You've reset your BIOS right? My P9X79 Deluxe will sometimes do the same thing when I push my DRAM or IMC too hard.


----------



## adulaamin (Jul 30, 2014)

Good day! I just finished testing the PSU with 4 fans and 3HDDs plugged in and it works just fine. I'm gonna have to download the BIOS later at work coz I dont have an extra PC here at home. I'll try what @Nabarun suggested with flashing the BIOS as soon as I get home. A friend of mine has an extra PC we could try to test the parts in although we'll only be able to do it on saturday coz of work constraints. I'll just try to clean everything up for now and disassemble and assemble the PC.


----------



## Jetster (Jul 30, 2014)

Take it all apart and bench test the MB with minimal hardware attached. Then start building one part at a time testing it as you go. You probably have one odd part causing it to shut down. Drive bay, sound card, heatsink, cable. I really doubt its your PSU


----------



## adulaamin (Aug 3, 2014)

Good day! I took it all apart and set up the parts outside the case to try and boot it up. I placed the mobo on top of its box and I also updated the BIOS through the ROG Connect usb port. I waited 30min and also double checked no LEDs were blinking before removing the flash drive and before booting it up. Nothing still happens.

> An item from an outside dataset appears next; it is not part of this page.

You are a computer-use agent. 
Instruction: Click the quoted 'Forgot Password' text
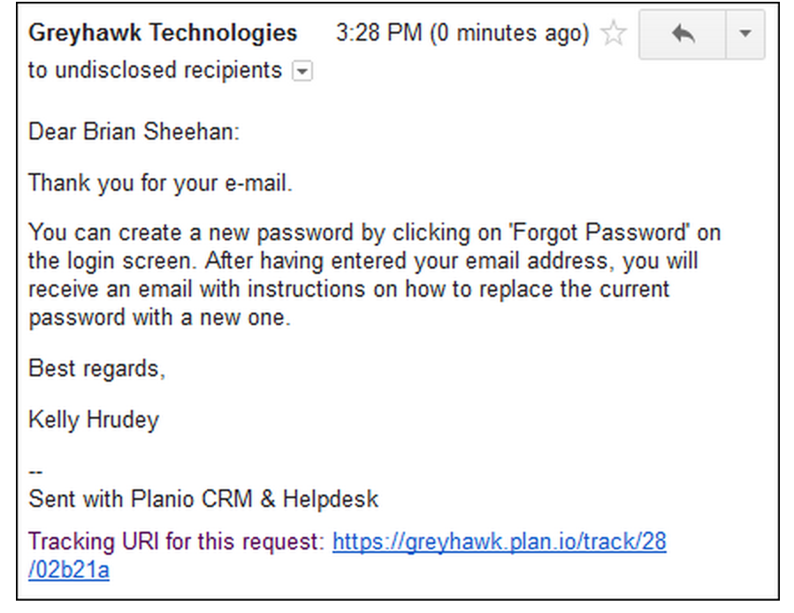599,232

I was able to borrow an ax850 and an asrock z77 extreme 6 board. I plugged the processor on this board and used 1 stick of RAM. I plugged everything up and switched it on. Nothing displays on the monitor and the Dr. Debug LEDs show 00. Now based on the user manual, 00 means not used.


----------



## Shambles1980 (Aug 3, 2014)

does it display 00 when the cpu is not installed and powerd on ?


----------



## adulaamin (Aug 3, 2014)

Let me check... give me a min or two...

Edit: 
It won't turn on without the processor...


----------



## Jetster (Aug 3, 2014)

Did you use the same memory? Ive never had a CPU go south. I know they can but its rare.


----------



## Shambles1980 (Aug 3, 2014)

if your processor was in the board that said 00 but it wont power on without processor then processor is probably fine. some msi board had an issue like that with some processors. Could be something to do with the microcode in the bios but i dunno what the cause was had to rma a msi for that and the cpu was fine.  (im using the cpu now so it is fine) 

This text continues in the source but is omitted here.